• Weeds Stewardship

Fighting Invasive Species

Protecting the biodiversity of the Tri-Canyon area.

As the result of a multi-year mapping project, CCF determined a baseline level of all existing weeds in the Tri-Canyon area and created a mitigation plan working closely with our Forest Service botanist. This map and updates have been a valuable tool in annual planning and treatments for invasive species. A window of time still exists to effectively mitigate the small sized infestations within key watershed areas to prevent further spread and damage from existing populations, whose spread is fueled by heavy recreation use.

Invasive weeds are listed as one of the US Forest Service’s four major threats to National Forest System lands nationally. Locally, the spread and strengthening of existing populations not only threaten the stability of the watershed (increased fire danger, reduced ability for the soil to hold back erosion, etc.) which provides culinary drinking water to the Salt Lake Valley, but also to the ecological integrity of the extensive biodiversity found within the Tri-Canyon area.

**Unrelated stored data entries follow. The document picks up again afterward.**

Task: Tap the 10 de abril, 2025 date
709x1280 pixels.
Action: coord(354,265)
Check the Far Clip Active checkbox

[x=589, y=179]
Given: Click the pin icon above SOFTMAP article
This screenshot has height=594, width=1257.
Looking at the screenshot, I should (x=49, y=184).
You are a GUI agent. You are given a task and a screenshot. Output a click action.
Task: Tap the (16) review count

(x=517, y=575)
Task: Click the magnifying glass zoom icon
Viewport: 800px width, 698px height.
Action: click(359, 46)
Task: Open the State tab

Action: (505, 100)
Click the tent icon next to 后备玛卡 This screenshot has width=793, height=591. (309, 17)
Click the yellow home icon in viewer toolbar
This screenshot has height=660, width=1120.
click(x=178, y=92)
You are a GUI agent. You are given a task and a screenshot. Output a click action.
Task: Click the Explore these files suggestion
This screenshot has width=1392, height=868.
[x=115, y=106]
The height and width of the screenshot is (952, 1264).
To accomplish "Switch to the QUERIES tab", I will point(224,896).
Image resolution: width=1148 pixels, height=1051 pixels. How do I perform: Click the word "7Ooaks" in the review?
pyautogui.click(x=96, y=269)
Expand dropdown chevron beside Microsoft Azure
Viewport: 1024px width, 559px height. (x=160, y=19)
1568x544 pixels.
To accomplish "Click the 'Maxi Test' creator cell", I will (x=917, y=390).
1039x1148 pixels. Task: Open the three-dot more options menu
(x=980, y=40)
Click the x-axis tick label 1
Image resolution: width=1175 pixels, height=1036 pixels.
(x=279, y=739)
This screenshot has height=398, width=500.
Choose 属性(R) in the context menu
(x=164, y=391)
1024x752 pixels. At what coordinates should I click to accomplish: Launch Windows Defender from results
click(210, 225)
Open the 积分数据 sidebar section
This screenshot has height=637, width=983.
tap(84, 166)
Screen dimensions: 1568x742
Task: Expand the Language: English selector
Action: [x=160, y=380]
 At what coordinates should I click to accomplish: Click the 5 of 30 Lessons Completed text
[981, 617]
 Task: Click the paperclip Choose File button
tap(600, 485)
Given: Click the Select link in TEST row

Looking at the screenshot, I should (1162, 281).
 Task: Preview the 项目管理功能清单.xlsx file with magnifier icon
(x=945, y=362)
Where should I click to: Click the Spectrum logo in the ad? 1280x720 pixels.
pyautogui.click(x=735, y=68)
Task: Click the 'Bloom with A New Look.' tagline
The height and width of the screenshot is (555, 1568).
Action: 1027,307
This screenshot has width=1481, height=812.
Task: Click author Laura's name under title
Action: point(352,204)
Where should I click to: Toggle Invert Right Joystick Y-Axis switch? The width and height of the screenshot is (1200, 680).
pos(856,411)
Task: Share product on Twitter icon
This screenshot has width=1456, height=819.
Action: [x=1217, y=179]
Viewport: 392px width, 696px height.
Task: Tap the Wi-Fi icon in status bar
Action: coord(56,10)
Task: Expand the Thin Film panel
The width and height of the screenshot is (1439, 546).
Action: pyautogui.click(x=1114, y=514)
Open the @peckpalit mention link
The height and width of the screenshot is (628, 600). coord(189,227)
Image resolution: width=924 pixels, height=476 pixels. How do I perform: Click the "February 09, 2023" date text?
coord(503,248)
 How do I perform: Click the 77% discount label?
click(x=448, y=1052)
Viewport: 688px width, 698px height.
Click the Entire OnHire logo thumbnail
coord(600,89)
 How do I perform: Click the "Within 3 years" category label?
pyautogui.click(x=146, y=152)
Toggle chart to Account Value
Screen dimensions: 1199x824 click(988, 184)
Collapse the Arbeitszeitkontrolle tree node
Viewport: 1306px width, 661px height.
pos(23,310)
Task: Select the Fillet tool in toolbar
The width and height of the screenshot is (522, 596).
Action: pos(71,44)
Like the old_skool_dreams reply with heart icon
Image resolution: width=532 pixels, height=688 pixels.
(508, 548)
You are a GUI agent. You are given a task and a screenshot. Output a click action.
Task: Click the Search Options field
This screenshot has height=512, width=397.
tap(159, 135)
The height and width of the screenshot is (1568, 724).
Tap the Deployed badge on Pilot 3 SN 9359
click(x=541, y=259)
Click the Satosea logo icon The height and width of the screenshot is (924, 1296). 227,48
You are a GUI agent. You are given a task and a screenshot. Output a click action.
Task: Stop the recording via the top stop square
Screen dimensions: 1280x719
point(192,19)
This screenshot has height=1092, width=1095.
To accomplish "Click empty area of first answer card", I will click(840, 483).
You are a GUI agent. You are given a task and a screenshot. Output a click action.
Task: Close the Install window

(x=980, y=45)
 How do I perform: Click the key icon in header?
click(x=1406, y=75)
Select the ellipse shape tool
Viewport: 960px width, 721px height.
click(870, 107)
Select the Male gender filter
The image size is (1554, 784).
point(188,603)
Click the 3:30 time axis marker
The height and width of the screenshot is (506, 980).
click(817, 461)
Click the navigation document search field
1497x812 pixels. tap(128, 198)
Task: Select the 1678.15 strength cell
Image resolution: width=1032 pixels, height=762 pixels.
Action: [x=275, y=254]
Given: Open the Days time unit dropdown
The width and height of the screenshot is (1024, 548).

Presently, existing partners include the National Forest Foundation, Snowbird, the Uinta-Wasatch-Cache National Forest, Alta, the Salt Lake City Department of Public Utilities Watershed, Salt Lake County Public Works, the Utah Department of Transportation, Friends of Alta, the Bonneville Coordinated Weed Management area and, of course, our community volunteers.

Each field season, CCF hosts a comprehensive invasive weeds mitigation program in the Tri-Canyons. Continuing these mitigation efforts will continue to push back the size of the populations to a manageable size. Most of the biomass of these populations are found near the mouth of Big and Little Cottonwood Canyons, where we target our early spring weed pulls.